Depois da manifestação que juntou esta quinta-feira à tarde em Lisboa cerca de 40 mil pessoas, a CGTP anunciou novo protesto já para dia 25, fazendo-o coincidir com a discussão e votação, nesse dia, da proposta do Governo que volta a implementar os cortes salariais que José Sócrates decretou para a função pública em 2011 e que duraram até 2013 (de 3,5 a 10% para salários brutos acima de 1500 euros).

Na concentração ao fundo da escadaria da Assembleia da República, com o largo repleto de manifestantes, bandeiras e tarjas com palavras de luta, Arménio Carlos anunciou que no dia 25 haverá ali uma concentração nacional de dirigentes, delegados e activistas sindicais, para rejeitar a proposta de lei sobre a “reconfiguração dos cortes salariais”, uma “repicagem” da lei de Sócrates e que é mais um passo do “roubo perpétuo” que este Governo quer fazer nos salários.

O líder da CGTP insurgiu-se contra as medidas do Governo “contra o trabalho”, em especial as da contratação colectiva e a redução do valor pago pelas horas extraordinárias – os dois motivos para o protesto de ontem (ver texto ao lado). E contra as “aldrabices e mistificações” do Executivo de que o país está melhor. “É de retrocesso social e civilizacional que se veste o modelo que PSD e CDS têm para o país”, com a “coordenação e cooperação” do Presidente da República. E até ficou uma espécie de pressão sobre o Tribunal Constitucional: os juízes devem olhar para estes protestos e pensar na sua dimensão quando tomam decisões, apontou Arménio Carlos. Que disse ainda que o BES está a ficar um “caso de polícia”.

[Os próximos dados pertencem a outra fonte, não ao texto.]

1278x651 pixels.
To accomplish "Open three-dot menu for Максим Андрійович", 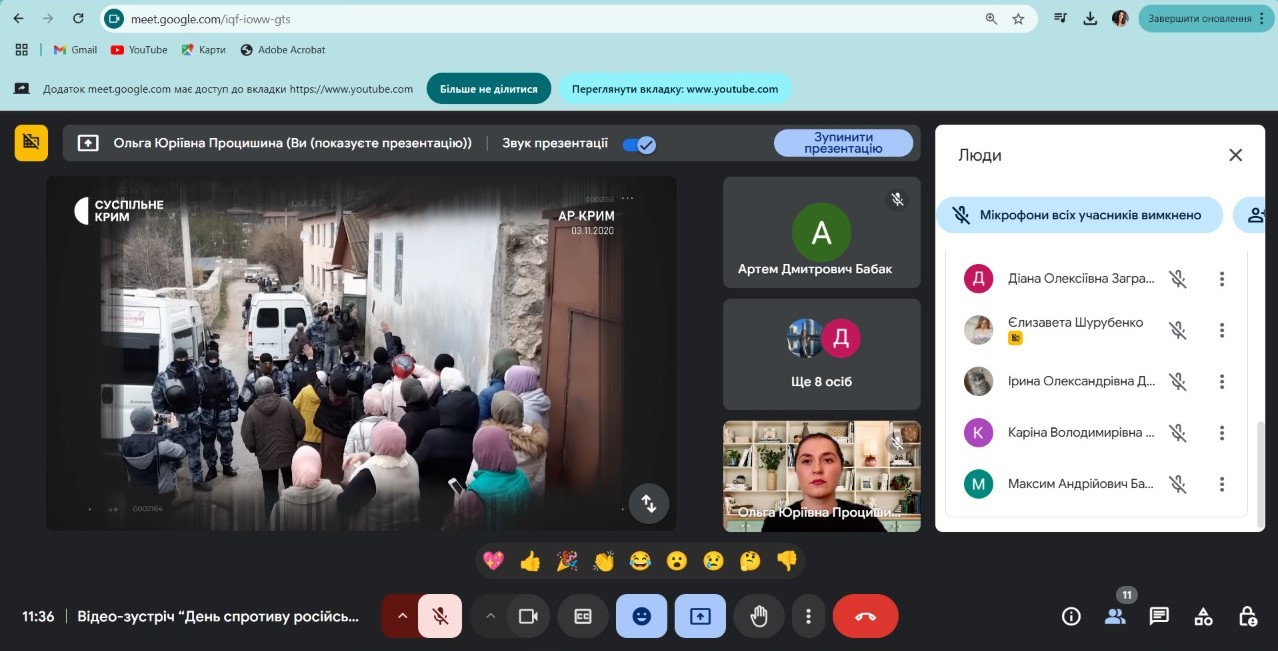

Além do protesto de dia 25, e apesar de o Verão já ter chegado, Arménio Carlos promete que os trabalhadores e reformados “não vão baixar os braços nem dar descanso ao Governo”. Para as próximas semanas há greves sectoriais e locais marcadas, em Agosto haverá sessões de esclarecimento e plenários em empresas. “Não é no Verão que nos cansam e muito menos nos impedem de lutar contra esta política”, avisou.

A vontade, olhando para o exemplo de ontem, não falta, como salientou Jerónimo de Sousa, que viu passar a manif junto ao quartel dos sapadores bombeiros e que foi assaltado por militantes e fãs na ânsia de um beijo ou um abraço.

Nem os 34 graus de sol inclemente que se faziam sentir no Cais do Sodré às 14h30 demoveram os milhares de pessoas que foram chegando ao largo fronteiro ao Tejo e procurando a sombra das árvores, dos prédios ou da pala da estação de comboios, onde corria uma tímida brisa. Até as bandeiras serviam para tapar a cabeça. À espera da ordem para ocuparem o seu lugar na marcha – sim, até há um guião com a posição em que desfilam os sindicatos - muitas gargantas foram-se refrescando com água ou um copo de cerveja a 90 cêntimos no quiosque, como fez Rita Medinas, de Oeiras, e que viera de comboio.

Reformada, a pensão não foi atingida por cortes porque é só de 400 euros, apesar dos 43 anos de descontos. Rita esteve desempregada três anos antes de se reformar, no centro de emprego até se inscreveu para limpezas, mas disseram-lhe que era demasiado velha para isso. O irmão esteve sem emprego mas agora a família, felizmente, já se endireitou. Critica a retirada de “direitos fundamentais” e promete continuar a “refilar” sempre. “Estamos quase a ficar como no dia 24 de Abril. Só não cortam mais porque eles ainda resistem [aponta para os sindicatos].”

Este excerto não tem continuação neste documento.